Les deux intervenants ont défendu deux visions opposées de la société. Le président de l’ADMD a plaidé pour une ouverture du « champ des possibles », c’est-à-dire une légalisation de l’euthanasie et du suicide assisté, au nom de la liberté, y compris pour les souffrances psychiques et pour les mineurs (à titre personnel). Aux antipodes, Claire Fourcade a défendu une société solidaire envers les personnes les plus fragiles, qui leur envoie le message « Vous comptez pour nous », ainsi que le rôle des soignants : « L’idée que la main qui soigne pourrait aussi être la main qui tue est quelque chose qui pour eux est tout à fait inenvisageable ». Sa lecture d’une « lettre ouverte à un patient », au début de la table ronde, a ému les citoyens. Elle a insisté sur le risque de perte de sens pour les soignants en cas de légalisation de l’euthanasie. Selon une enquête menée auprès d’acteurs des soins palliatifs, un tiers démissionnerait en cas d’évolution de la loi. Evoquant les jeunes soignants de son équipe, Claire Fourcade a plaidé pour qu’ils soient soutenus, accompagnés : « Ils ont besoin de savoir que ce qu’ils font au quotidien a du sens pour vous. » Des propos qui ont été applaudis par le public.
Une grande partie des questions des citoyens ont porté sur les risques de dérives et cas problématiques d’une légalisation de l’euthanasie et du suicide assisté : dérives observées à l’étranger, euthanasie pour les personnes souffrant de troubles psychiatriques, pour les mineurs, répercussion possible pour les personnes âgées qui feraient le choix de mourir plus tôt « pour ne pas déranger » …Un citoyen a pointé l’état catastrophique dans lequel se trouvent l’hôpital et les EHPAD aujourd’hui. « Est-ce que vous n’avez pas peur que la légalisation de l’euthanasie, dans ce contexte d’un monde médical qui apparaît au bord de la rupture, n’amène pas à des erreurs, à des dérives, à des négligences qui seraient absolument intolérables vu le sujet dont on parle ? »

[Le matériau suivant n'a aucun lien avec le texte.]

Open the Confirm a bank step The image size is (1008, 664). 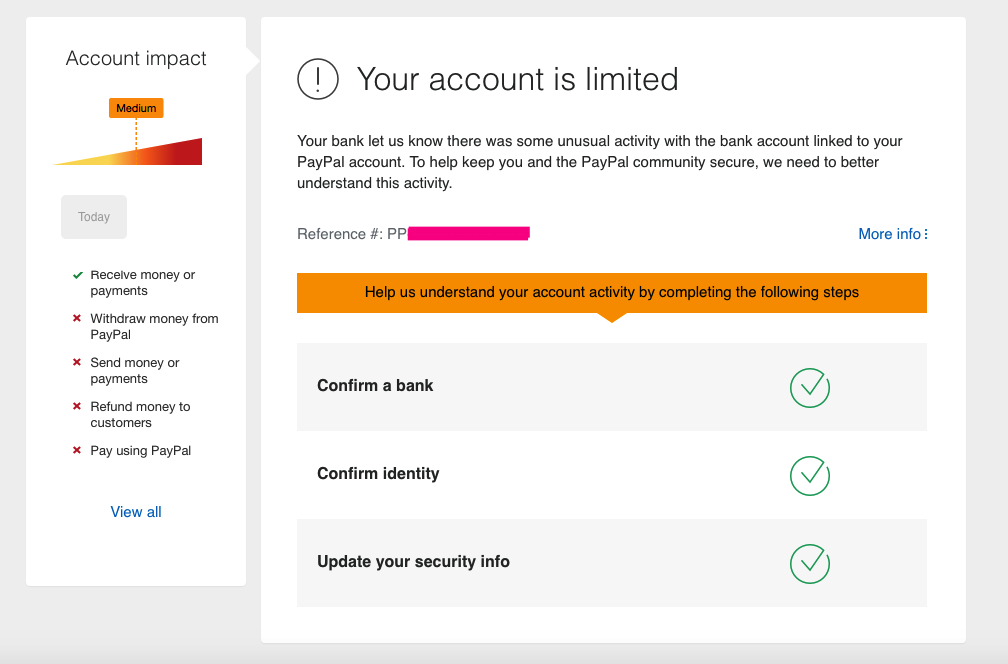[375, 386]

Dans la matinée du troisième jour de cette session 3, était organisée une table ronde avec les « spiritualités non-religieuses », c’est-à-dire, pour les organisateurs de la Convention, les représentants de quatre obédiences maçonniques et deux philosophes, Monique Canto-Sperber et André Comte-Sponville. L’ensemble des invités étaient unanimement favorables à « l’aide active à mourir ». On peut tout de même s’étonner que le CESE ait choisi d’inviter, avec les Francs-Maçons, uniquement des philosophes dont les positions en faveur de l’euthanasie ou du suicide assisté sont bien connues. André Comte-Sponville est de surcroît membre du comité d’honneur de l’ADMD. Où sont donc passés les principes de neutralité et d’équilibre qui font pourtant partie de la feuille de route de la Convention Citoyenne ?

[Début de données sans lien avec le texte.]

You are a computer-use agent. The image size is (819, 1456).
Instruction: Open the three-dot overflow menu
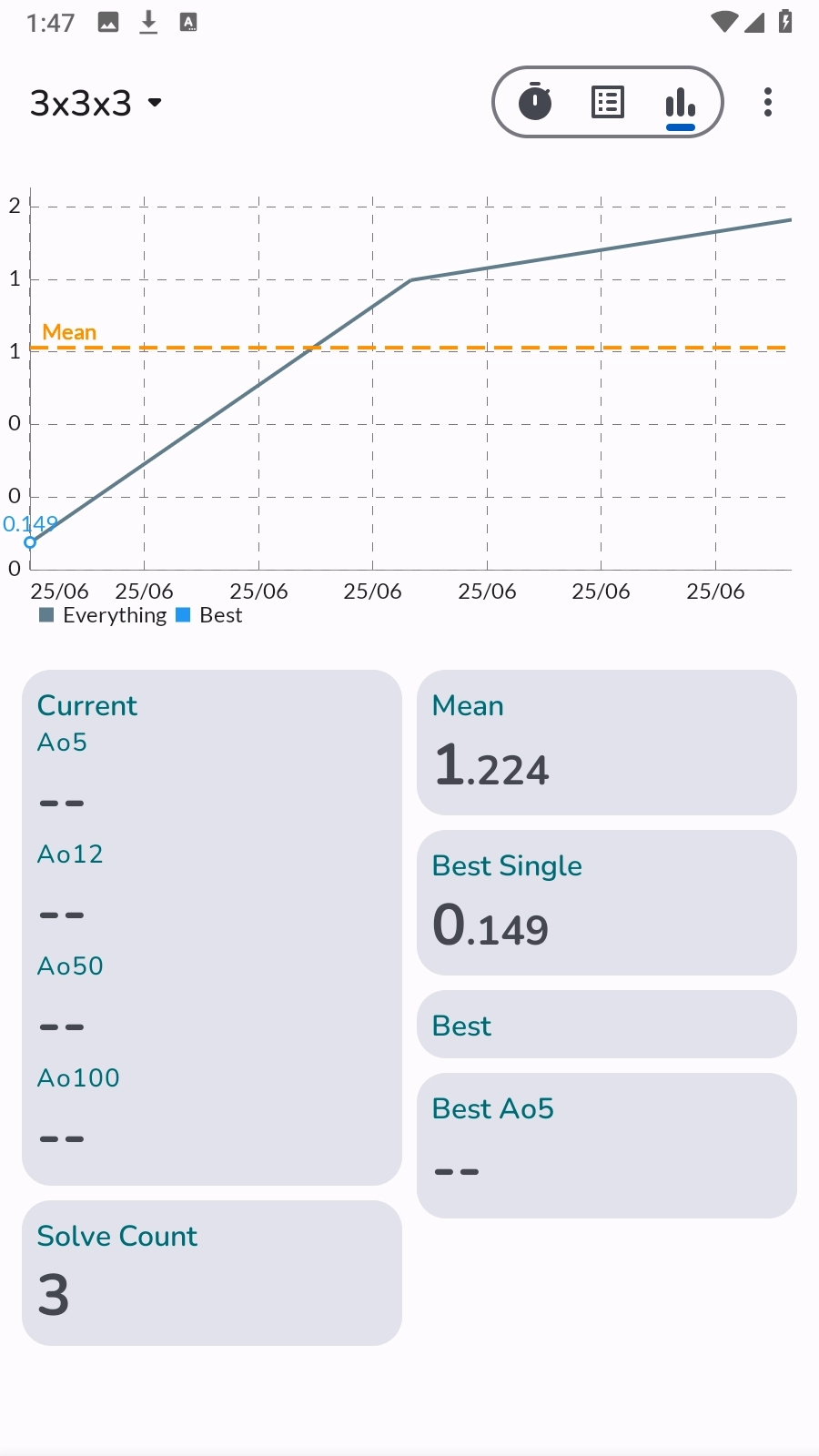coord(768,102)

D’après des informations rapportées par La Croix et La Vie, un vote a été organisé à l’improviste à la fin de la session pour répondre à la question : « Êtes-vous, à ce stade, en faveur d’une évolution du cadre légal ? ». 105 votants sur 158 se sont exprimés pour, 13 contre, et 38 se sont abstenus. Là aussi, ce vote non prévu au programme interroge, alors que certains citoyens étaient partis et que la délibération commence tout juste. La Convention doit encore se réunir pendant six week-ends jusqu’au 19 mars. Ce vote, proposé par les organisateurs, ne risque-t-il pas de biaiser les prochains travaux ?

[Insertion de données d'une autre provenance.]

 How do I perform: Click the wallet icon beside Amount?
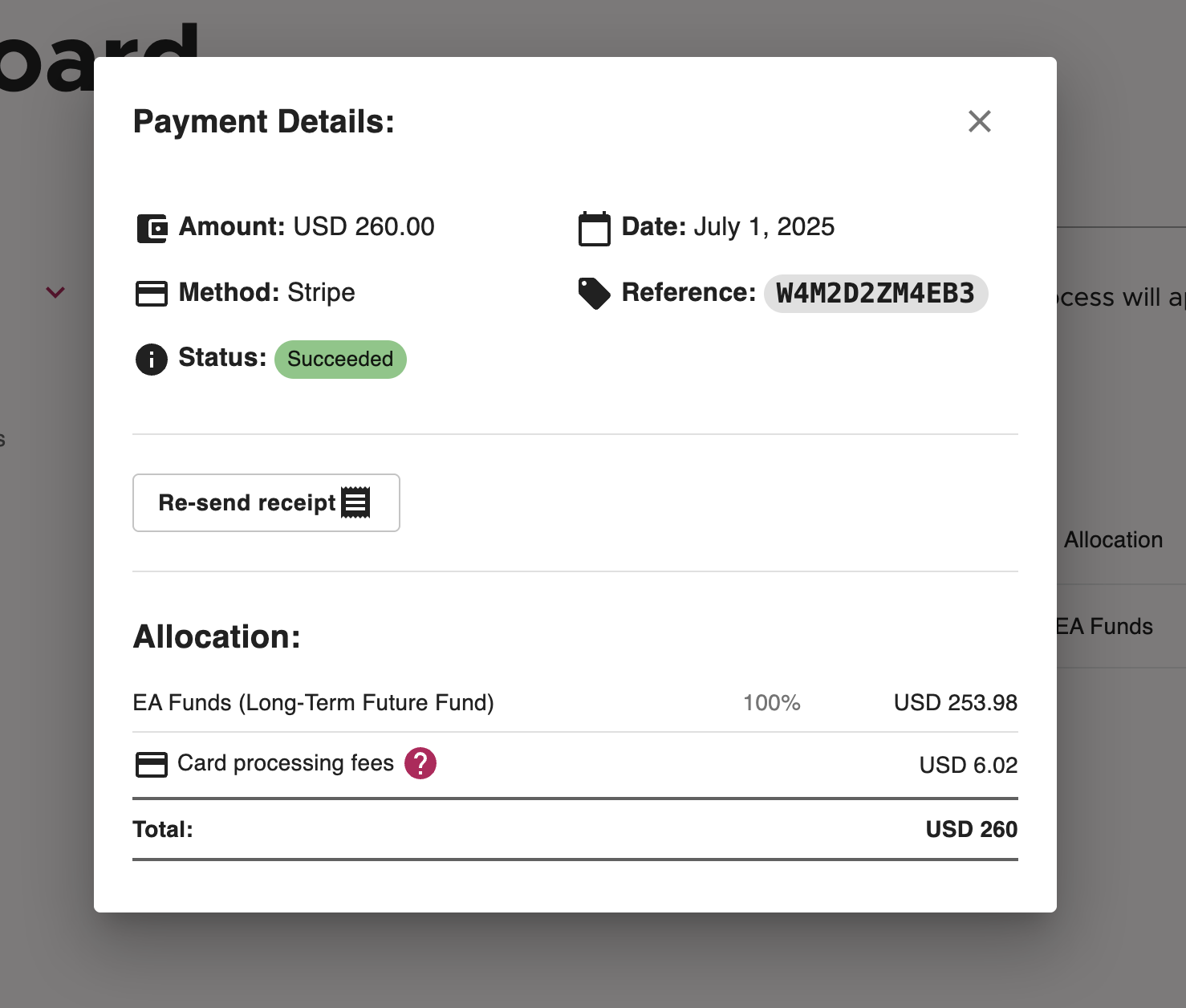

Néanmoins, ce vote ne dit rien de la direction dans laquelle le cadre légal doit évoluer, et l’on peut penser, au vu des questions posées lors des tables rondes, que les citoyens sont très divisés là-dessus. D’après le journal La Croix, parmi 77 propositions discutés le samedi, seules celles prônant une meilleure information sur la fin de vie et celles visant à développer l’offre de soins palliatifs font l’unanimité. Prochaine étape de la délibération : la session 4, prévue du vendredi 20 au dimanche 22 janvier.